Records from a data source:
=====
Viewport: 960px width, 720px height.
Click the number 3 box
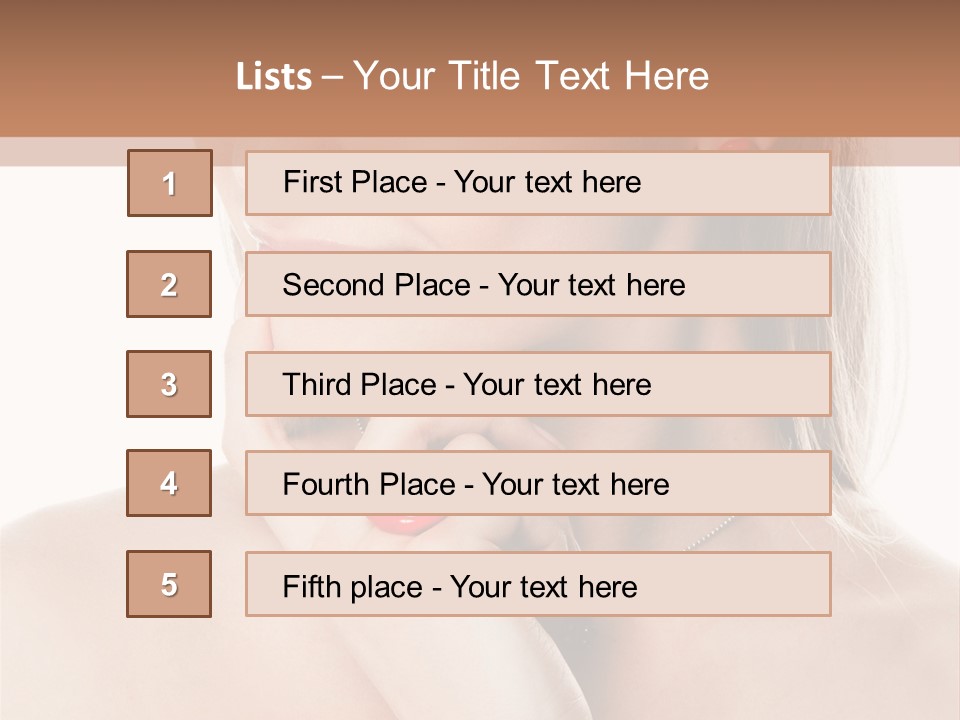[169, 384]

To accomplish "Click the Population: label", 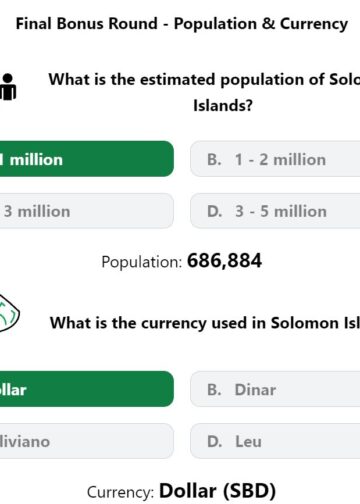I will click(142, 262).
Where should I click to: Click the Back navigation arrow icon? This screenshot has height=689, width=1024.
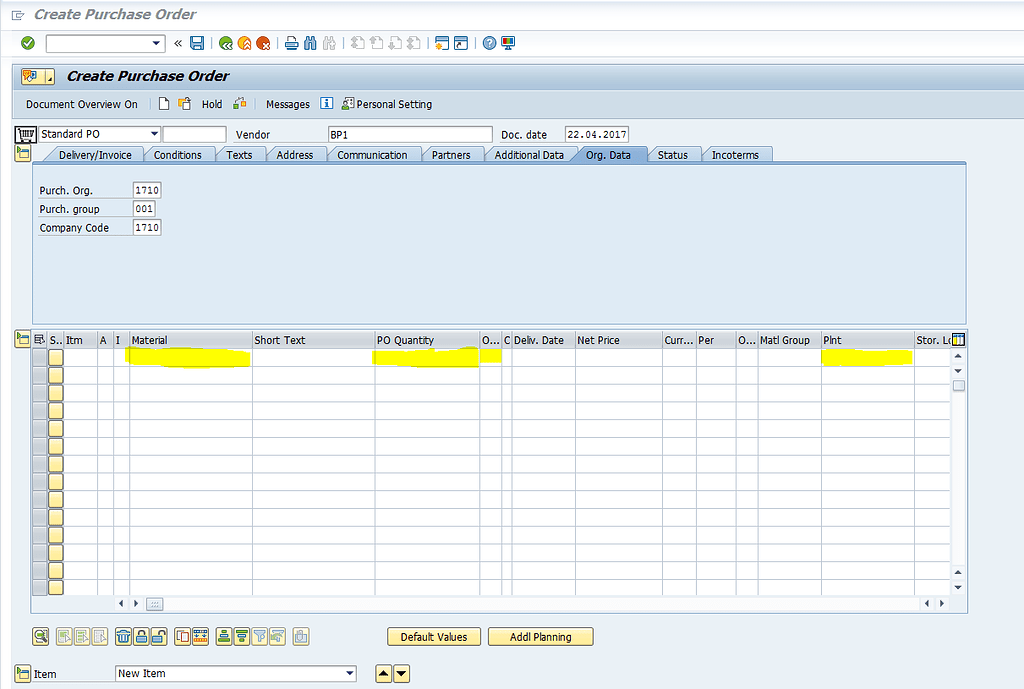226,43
=====
* **Your instructions**:
Only the lines starting at the one that holds "Where should I" and ending at the last line of the data belong in your answer. Please set them down exactly and omit the pictures.

* **Expected output**:
Where should I click to: Click the Back navigation arrow icon? This screenshot has height=689, width=1024.
226,43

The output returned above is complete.